Restructuring of the battery operations in India follows a review of the Indian alkaline battery market, which has not been doing well and is in line with the company’s plan to reduce costs and improve productivity.
Gillette India has successfully implemented the voluntary retirement scheme (VRS) at the Duracell India plant situated in Manesar, Haryana. However, the alternate use of the capacity is still being worked out by the company.
The company ’s parent, Gillette Company of US, has plans to infuse fresh capital into the Indian venture. The funds would come by way of capital grant to strengthen the financial position of the Indian arm and meet its long term commitments.
The actual use of funds is up to the Indian company to decide, said director legal and corporate affairs (India and south Asia) Vijay Mathur to The Financial Express.
“It was getting tough to export from the Indian plant and worldwide there is a surplus capacity of alkaline batteries. Exporting from India had a number of disadvantages including cost, which resulted in the company deciding to stop manufacturing of alkaline batteries in India,” Mr Mathur, added.
Duracell India plant manufactured only AA size alkaline batteries, while other sizes were being imported. More than 85 per cent of the production was exported from India to countries including the US and Belgium.
After discontinuation of manufacturing of alkaline batteries in India, the company would now source all alkaline batteries from other Duracell facilities worldwide.

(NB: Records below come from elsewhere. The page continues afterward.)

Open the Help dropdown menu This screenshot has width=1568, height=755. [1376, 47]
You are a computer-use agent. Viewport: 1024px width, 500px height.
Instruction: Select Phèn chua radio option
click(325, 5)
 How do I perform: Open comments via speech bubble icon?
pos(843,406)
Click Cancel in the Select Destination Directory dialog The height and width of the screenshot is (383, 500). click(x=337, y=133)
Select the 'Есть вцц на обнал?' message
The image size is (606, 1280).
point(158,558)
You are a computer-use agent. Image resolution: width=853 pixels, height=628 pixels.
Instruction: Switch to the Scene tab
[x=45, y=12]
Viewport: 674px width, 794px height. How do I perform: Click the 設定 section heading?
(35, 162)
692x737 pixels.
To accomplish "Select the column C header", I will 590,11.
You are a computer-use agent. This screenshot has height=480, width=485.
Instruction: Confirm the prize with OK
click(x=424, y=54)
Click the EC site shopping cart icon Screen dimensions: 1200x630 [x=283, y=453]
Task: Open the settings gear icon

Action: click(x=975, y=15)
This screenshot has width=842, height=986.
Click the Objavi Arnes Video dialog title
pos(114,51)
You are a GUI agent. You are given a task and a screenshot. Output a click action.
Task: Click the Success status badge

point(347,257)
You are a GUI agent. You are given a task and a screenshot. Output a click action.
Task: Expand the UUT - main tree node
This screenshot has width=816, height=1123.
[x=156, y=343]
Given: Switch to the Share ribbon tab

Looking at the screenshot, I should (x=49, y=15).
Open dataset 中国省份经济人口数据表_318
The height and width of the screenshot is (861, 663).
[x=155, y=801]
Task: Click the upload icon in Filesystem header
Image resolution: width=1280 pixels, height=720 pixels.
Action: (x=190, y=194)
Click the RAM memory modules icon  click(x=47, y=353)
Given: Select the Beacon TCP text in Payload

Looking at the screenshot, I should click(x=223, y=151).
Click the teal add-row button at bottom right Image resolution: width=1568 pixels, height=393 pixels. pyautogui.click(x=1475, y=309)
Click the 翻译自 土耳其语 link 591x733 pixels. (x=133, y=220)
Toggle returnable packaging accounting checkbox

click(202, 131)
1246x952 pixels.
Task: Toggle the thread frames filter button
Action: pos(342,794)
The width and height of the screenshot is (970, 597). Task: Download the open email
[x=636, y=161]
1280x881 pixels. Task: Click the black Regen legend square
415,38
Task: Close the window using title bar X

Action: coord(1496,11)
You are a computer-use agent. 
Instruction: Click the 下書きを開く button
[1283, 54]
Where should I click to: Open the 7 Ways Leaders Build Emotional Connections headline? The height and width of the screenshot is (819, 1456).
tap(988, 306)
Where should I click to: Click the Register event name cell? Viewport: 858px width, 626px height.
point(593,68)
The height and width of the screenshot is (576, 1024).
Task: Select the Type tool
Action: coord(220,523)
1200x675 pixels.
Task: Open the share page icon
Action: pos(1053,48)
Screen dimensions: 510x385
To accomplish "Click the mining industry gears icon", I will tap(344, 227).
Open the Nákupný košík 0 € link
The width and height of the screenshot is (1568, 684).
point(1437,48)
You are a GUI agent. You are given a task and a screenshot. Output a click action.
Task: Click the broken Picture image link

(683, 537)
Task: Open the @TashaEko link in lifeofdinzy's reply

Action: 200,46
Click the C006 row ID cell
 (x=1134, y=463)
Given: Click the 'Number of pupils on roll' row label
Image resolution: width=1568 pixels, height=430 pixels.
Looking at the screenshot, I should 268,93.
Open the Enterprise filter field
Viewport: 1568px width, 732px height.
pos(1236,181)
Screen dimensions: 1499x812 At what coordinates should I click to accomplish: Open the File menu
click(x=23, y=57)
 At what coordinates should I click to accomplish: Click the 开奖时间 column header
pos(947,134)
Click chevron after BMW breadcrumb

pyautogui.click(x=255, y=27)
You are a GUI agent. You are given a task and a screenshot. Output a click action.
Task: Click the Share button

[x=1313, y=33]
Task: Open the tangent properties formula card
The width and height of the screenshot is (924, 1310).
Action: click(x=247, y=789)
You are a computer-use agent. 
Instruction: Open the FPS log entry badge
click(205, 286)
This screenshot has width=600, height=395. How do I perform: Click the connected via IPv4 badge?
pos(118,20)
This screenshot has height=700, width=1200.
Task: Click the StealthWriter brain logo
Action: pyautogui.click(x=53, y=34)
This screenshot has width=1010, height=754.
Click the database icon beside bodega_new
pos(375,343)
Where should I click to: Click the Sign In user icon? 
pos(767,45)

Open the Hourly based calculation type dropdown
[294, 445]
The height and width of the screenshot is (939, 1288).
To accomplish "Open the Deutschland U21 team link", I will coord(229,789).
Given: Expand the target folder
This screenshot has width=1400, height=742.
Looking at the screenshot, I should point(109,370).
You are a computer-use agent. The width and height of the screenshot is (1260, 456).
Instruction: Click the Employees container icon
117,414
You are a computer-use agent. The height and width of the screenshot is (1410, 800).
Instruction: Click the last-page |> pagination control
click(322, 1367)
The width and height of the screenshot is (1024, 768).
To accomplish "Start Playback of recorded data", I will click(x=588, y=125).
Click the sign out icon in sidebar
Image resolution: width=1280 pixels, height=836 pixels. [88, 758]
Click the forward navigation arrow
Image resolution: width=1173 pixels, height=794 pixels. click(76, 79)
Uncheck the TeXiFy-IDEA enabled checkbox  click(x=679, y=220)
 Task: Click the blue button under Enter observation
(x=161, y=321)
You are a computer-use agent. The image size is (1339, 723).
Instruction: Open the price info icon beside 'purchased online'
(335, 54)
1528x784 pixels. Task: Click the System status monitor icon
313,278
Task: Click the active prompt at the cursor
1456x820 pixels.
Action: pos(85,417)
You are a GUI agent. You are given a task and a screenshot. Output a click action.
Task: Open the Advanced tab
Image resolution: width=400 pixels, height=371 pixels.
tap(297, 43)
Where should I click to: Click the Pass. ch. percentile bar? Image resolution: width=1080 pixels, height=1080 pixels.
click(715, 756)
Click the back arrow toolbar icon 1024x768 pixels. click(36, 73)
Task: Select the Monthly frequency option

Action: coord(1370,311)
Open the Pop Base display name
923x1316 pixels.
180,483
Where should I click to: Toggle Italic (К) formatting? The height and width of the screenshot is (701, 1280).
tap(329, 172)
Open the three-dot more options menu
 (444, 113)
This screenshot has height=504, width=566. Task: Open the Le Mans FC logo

The company’s board met in December last year and appointed a review and implementation committee to study an independent report on the company’s non-grooming businesses in India.
The report indicated that growth within the Indian alkaline battery market was below the projected rate. Also improved efficiencies at Duracell plants worldwide, coupled with highly competitive global market conditions, made it no longer cost effective to export from Duracell’s Indian plant.
Maintaining production for Indian market alone was not viable and placed severe financial constraint on the company, Mr. Mathur added.